Whenever he transitions to the professional ranks, Peck, the 2008 U.S. Junior Amateur champion as a 17-year-old,
will have a 2013 summer under his belt that builds on his résumé as one of the top amateurs in the Northwest.
Peck survived a third-round 78 to win the Washington State Amateur, June 18-20 at Chambers Bay, then upped the ante with a victory in the match-play Pacific Northwest Amateur, July 6-11 at Oregon’s Bandon Dunes.
The following week, Peck qualified for the match-play finals at the Public Links at Laurel Hill in Virginia and progressed to the round of 16 before bowing out.
This summer is a different story than last when doctors in Texas ordered a strict no-golf regimen while he rested and rehabbed an ailing back. Peck, the Aggies’ low-stroke leader and MVP, shut down his junior season just before the NCAA postseason.
This year, he came back rusty, he said, but missed no tournaments and played pain-free as the Aggies earned sixth place in the NCAA championships.
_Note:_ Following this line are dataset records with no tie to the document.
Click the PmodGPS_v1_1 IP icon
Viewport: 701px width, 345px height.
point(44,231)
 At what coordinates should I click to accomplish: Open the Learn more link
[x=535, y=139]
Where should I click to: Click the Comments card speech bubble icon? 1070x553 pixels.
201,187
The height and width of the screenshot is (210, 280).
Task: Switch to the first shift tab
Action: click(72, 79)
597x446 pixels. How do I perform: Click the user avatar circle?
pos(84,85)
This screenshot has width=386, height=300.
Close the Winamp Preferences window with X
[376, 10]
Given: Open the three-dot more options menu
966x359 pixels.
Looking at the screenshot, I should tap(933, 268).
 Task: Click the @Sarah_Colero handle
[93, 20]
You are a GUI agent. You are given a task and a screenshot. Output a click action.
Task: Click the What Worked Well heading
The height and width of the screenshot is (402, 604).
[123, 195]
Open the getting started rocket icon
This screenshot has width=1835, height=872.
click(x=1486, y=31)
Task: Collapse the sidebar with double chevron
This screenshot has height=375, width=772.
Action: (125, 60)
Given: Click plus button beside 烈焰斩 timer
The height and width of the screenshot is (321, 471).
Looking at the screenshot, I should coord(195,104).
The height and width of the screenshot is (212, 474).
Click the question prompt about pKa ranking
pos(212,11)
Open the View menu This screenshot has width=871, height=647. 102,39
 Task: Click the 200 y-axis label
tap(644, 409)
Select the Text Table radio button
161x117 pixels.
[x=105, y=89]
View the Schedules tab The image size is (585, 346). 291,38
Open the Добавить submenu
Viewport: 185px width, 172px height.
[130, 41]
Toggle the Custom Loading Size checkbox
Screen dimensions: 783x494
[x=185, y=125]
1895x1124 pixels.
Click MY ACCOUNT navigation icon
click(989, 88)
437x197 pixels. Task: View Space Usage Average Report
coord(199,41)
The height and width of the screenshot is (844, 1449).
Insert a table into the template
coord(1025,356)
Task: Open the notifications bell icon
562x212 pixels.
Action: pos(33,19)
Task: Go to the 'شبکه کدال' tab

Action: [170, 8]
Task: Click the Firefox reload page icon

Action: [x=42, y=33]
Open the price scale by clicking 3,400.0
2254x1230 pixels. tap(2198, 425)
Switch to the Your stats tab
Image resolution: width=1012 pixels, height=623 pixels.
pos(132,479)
Later this month Peck will be back in College Station, Texas, to start of fall classes at A&M, hoping to complete the semester worth of credits he needs for his degree in agriculture.
Also looming is the multi-stage qualifying tournaments, which under a new format this year will award all of its privileges to the Web.com Tour, the top developmental level of the PGA Tour.
He looks ahead with confidence to the prospect of playing for pay.
“I’m just playing real solid right now,” Peck said. “It also helps that a lot of my friends that I played with over the years are playing really well (as pros).
“There’s no reason I can’t go out there and play well, too.”
Those friends include Andres Gonzales, from Olympia’s Capital High, now playing on the PGA Tour; the Putnam brothers of Tacoma, Michael and Andrew; and the current phenom of the big tour, Jordan Spieth, who turned 20 on July 27.
Spieth won the U.S. Junior Amateur in 2009 as a 15-year-old, one year after Peck claimed the title, and won the Junior Am again in 2011 at Bremerton’s Gold Mountain complex.
Spieth turned pro in December, and in mid-July he topped the field at the John Deere Classic to become the first teenager to win a tour event in 82 years. Then, he acquitted himself well at the British Open last month in Scotland.
“It’s pretty awesome that he went out there and won,” Peck said of Spieth. “It just takes confidence. You have to believe in your game. Spieth has always been good at that, always believed in his game.
“I’m feeling really good about my game right now.”